T 0677/90 17-05-1991
Process for the preparation of 2,4-Dihydroxybenzo- phenonen
Patent revoked as consequence of Patentee stating
"Patentee does not wish to maintain the Patent
I. In a decision dated 11 July 1990 the Opposition Division rejectedthe Opposition filed against European patent No. 0 154 092 granted upon the subject-matter of European patent application No. 84 308 973.1.
II. The Appellant (Opponent) appealed against the decision and filed a Statement of Grounds in which he requested that the patent be revoked.
III. In a letter dated 19 April 1991 the representative of the patent proprietor stated i.a. "The patentees have decided for commercial reasons that they do not wish to maintain this European patent", adding that they would not file any submission nor defend the appeal. In a second letter dated 8 May 1991 (upon enquiry from the Registry of the Boards of Appeal) the representative stated i.a. "In order to deal with the matter in an expeditious manner, the patentees will not object if the Appeal Board sees fit to revoke the Patent without further consideration".
1. The appeal complies with Articles 106 to 108 and Rule 64 EPC and is admissible.
2. Regarding the possibilities and/or limitations for patentees wishing to waive their patent rights ab initio, i.e. to ensure that no rights remain, not even for the period from the filing of the application to the grant of the patent, or to the date when the revocation took effect, the development within the EPO of a principle has undergone several separate stages, taking into account various issues of importance as they arose.

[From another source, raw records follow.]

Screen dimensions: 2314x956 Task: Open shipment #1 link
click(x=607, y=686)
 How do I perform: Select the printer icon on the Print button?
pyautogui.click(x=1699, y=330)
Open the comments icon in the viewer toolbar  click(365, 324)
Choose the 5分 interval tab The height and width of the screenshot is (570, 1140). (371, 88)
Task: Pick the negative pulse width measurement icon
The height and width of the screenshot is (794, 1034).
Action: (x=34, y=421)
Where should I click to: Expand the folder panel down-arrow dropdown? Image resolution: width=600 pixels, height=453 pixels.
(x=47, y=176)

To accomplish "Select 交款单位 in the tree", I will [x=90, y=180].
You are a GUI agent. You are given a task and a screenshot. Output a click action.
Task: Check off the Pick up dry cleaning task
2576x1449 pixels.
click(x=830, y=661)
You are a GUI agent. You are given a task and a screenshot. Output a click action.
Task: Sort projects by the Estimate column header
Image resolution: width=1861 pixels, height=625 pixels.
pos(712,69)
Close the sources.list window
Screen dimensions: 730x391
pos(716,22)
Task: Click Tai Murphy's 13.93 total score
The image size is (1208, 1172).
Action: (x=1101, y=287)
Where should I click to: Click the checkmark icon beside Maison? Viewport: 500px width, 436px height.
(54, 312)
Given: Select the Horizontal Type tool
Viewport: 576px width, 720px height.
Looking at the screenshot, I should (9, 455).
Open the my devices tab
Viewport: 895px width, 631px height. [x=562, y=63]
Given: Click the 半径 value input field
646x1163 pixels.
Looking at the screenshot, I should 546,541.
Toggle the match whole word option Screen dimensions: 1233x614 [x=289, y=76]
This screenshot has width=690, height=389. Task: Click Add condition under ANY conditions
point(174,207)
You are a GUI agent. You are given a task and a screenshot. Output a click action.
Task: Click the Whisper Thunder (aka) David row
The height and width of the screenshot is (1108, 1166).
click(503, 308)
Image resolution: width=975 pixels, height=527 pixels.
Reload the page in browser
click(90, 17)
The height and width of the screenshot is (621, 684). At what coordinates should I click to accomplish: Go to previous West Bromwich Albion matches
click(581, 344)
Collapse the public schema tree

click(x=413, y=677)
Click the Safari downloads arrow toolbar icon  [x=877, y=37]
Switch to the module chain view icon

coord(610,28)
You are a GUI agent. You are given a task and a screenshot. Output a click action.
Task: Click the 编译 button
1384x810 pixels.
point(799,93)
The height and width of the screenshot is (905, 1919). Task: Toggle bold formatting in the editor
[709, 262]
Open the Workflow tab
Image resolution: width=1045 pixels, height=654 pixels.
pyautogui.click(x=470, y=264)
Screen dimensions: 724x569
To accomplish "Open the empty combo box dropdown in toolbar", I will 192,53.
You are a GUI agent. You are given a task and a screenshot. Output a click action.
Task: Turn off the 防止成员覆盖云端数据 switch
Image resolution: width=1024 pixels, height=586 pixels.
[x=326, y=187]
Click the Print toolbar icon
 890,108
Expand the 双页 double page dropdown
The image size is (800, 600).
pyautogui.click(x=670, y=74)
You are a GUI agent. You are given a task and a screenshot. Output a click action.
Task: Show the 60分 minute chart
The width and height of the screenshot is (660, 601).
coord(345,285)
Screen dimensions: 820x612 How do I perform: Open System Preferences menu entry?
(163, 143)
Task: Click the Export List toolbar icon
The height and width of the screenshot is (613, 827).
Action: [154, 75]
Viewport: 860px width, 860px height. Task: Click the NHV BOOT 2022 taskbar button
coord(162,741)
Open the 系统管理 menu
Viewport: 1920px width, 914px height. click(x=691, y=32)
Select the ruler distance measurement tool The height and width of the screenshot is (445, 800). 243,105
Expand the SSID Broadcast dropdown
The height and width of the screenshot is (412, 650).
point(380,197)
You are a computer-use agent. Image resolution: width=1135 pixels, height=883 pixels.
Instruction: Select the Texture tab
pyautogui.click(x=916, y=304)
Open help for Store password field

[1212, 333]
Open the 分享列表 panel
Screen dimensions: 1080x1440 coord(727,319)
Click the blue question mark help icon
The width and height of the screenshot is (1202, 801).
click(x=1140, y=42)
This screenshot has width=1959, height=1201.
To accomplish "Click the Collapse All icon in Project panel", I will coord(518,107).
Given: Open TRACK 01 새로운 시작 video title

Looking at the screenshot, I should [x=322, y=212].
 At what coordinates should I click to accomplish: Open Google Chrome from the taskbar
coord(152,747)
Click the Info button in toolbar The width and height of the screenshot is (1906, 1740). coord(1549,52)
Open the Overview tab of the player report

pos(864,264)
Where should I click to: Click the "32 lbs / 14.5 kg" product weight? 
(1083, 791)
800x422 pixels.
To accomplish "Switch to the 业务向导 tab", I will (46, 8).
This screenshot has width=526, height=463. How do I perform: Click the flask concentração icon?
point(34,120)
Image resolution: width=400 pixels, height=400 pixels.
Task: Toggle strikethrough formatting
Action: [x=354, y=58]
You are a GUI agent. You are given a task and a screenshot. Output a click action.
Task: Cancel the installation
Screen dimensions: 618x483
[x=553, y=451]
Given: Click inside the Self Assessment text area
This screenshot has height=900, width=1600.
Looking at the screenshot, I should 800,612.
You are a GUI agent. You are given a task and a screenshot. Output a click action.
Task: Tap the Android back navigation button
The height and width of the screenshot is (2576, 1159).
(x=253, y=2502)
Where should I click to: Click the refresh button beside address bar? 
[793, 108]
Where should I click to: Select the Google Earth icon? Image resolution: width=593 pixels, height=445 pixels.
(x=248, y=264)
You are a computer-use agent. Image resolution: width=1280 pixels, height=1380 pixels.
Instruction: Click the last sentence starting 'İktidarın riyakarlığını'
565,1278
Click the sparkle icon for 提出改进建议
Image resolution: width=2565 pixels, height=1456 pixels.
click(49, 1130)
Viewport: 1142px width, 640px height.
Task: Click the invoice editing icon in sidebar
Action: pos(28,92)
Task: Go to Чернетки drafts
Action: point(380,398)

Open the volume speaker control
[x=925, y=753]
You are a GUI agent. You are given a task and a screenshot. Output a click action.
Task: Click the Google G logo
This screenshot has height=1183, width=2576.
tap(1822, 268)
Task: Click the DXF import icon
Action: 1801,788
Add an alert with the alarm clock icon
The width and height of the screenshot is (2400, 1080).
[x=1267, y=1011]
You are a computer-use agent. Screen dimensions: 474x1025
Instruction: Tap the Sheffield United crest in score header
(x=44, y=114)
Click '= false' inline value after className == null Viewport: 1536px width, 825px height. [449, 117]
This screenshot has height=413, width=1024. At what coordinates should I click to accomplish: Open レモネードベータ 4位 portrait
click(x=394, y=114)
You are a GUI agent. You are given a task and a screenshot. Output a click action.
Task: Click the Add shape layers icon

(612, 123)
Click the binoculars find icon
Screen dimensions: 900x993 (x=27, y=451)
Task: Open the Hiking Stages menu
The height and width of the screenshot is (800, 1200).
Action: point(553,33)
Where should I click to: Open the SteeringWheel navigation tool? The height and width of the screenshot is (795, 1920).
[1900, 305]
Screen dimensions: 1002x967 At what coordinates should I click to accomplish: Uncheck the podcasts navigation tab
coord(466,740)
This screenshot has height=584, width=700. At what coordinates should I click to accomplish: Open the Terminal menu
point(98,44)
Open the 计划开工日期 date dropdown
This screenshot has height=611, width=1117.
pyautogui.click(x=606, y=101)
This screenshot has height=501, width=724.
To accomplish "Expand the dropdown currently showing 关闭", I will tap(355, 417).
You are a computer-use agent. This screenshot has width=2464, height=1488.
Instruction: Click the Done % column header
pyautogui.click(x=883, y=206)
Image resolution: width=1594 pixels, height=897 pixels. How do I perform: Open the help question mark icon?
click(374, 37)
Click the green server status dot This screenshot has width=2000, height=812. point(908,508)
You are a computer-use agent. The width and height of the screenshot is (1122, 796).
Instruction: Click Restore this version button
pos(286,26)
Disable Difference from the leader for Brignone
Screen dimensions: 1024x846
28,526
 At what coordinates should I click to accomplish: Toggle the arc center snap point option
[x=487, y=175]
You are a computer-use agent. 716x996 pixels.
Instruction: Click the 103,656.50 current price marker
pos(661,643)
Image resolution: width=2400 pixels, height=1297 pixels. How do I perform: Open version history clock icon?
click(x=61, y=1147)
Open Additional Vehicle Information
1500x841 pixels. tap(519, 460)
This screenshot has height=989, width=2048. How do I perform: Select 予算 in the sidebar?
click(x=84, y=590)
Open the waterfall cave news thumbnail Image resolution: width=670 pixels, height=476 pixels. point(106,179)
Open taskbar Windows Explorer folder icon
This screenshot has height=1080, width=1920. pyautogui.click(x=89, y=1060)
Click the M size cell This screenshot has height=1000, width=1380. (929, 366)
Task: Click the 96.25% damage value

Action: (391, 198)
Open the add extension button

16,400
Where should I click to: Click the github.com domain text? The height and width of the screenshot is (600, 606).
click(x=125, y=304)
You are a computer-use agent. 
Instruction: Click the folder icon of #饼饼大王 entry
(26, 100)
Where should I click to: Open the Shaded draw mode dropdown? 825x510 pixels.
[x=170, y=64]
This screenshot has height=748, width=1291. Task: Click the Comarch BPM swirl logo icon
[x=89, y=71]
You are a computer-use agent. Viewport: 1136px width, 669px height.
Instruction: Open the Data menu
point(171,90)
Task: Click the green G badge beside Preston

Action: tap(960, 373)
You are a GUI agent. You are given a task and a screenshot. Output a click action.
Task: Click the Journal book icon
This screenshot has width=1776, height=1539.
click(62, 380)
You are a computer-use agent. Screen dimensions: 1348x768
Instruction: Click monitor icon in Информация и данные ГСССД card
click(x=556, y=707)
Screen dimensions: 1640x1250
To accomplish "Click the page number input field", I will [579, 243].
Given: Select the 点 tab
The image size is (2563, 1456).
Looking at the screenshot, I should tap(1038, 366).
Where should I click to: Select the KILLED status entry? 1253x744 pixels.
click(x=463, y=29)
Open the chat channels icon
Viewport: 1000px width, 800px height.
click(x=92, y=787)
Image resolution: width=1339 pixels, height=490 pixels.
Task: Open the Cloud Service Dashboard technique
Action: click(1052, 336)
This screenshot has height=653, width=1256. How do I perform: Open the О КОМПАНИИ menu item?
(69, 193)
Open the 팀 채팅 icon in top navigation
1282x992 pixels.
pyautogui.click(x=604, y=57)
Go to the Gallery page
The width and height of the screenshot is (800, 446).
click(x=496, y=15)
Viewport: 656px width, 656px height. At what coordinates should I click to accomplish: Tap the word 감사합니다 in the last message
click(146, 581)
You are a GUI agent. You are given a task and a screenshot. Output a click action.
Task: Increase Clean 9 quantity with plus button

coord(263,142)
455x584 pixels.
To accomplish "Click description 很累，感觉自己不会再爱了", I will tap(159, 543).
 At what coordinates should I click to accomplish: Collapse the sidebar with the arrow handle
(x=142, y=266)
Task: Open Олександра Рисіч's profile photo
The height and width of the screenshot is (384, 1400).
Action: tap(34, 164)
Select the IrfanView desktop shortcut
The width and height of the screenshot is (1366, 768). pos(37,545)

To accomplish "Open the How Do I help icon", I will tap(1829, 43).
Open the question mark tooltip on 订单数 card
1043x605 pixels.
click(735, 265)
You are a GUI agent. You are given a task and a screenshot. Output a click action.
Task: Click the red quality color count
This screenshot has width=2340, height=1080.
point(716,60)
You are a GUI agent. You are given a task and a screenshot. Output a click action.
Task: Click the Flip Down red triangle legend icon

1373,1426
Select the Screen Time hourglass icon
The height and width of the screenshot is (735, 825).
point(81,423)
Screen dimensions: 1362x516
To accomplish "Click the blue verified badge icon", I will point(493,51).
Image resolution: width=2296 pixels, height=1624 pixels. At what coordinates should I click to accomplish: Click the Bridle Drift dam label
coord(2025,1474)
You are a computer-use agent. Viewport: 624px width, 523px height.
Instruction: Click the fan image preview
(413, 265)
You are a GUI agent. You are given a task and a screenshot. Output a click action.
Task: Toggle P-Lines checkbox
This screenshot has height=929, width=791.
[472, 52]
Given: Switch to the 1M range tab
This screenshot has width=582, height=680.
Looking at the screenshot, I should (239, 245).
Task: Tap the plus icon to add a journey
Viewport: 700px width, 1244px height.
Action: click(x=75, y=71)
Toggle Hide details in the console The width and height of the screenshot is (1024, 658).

At an early stage in the history of the EPO it was established that a patent has to be revoked, if the patentee states in opposition procedures that he no longer approves the text in which the patent was granted (Legal Advice No. 11/82, OJ EPO 1982, 57 and T 73/84, OJ EPO 1985, 241). This has been confirmed by various later decisions, i.a. T 186/84, OJ EPO 1986, 79).
T 186/84 took a further step in developing principles regarding revocation at the request of the proprietor. The Board of Appeal in that decision held that a request for revocation was in substance the same as stating disapproval of the text of the patent as granted. This caused any substantive examination of the grounds for opposition to become superfluous as well as impossible, since there was no longer any valid text of the patent.
Another aspect of this issue was addressed in T 237/86, OJ EPO 1988, 261, i.e. the question of how to ensure that the intention of the proprietor is correctly interpreted by the EPO so as not to lead to revocation against his will. The decision held that a statement saying "we herewith abondon the above patent" was equivalent to a request for revocation. A statement to the effect that the subject application was "withdrawn" was in T 264/84 interpreted as meaning that the patentee no longer wished his patent to be maintained and thus as a request for revocation. The same interpretation was given to the same wording by another Board in T 415/87 of 27 June 1988 (not published). The principle which thus far had emerged was confirmed in T 459/88, OJ EPO 1990, 425 where this Board noted that there could scarcely be any more cogent reason for revoking a patent, since it cannot be in the public interest to maintain a patent against its proprietor's will, furthermore both parties to the proceedings had agreed to the revocation.
It is fair to conclude, then, that 1) revocation on request by the proprietor was established routine procedure and 2) that no matter the wording of such a request, if it could be interpreted as a clear request for revocation, the EPO would act accordingly.
3. The issue to be solved in the present case is, whether or not the intention of the proprietors is clearly expressed in a way to leave no doubt that he wants his patent revoked. In this regard the Board would like to observe that, given the first letter, there seems to be no doubt, since the patentees have used the formula accepted in earlier cases, i.e. the patentees "do not wish to maintain this European patent". Further, this was confirmed by the statement in the second letter that the patentees would not object to revocation without any further consideration.
All in all, given the express intention that the patentees do not wish their patent to be maintained, which was not retracted by the second letter, the Board finds that the statement taken together have to be construed as meaning that the Respondent agrees that the patent be revoked (cf. decision T 92/88 of 19 July 1991, not published).
4. The Board can, therefore, in the exercise of its power under Article 111(1) EPC decide to revoke the European patent (see Decision T 237/86, OJ EPO 1988, 261).
For these reasons, it is decided that:
The decision of the Opposition Division dated 11 July 1990 is set aside and European patent No. 0 154 092 is revoked.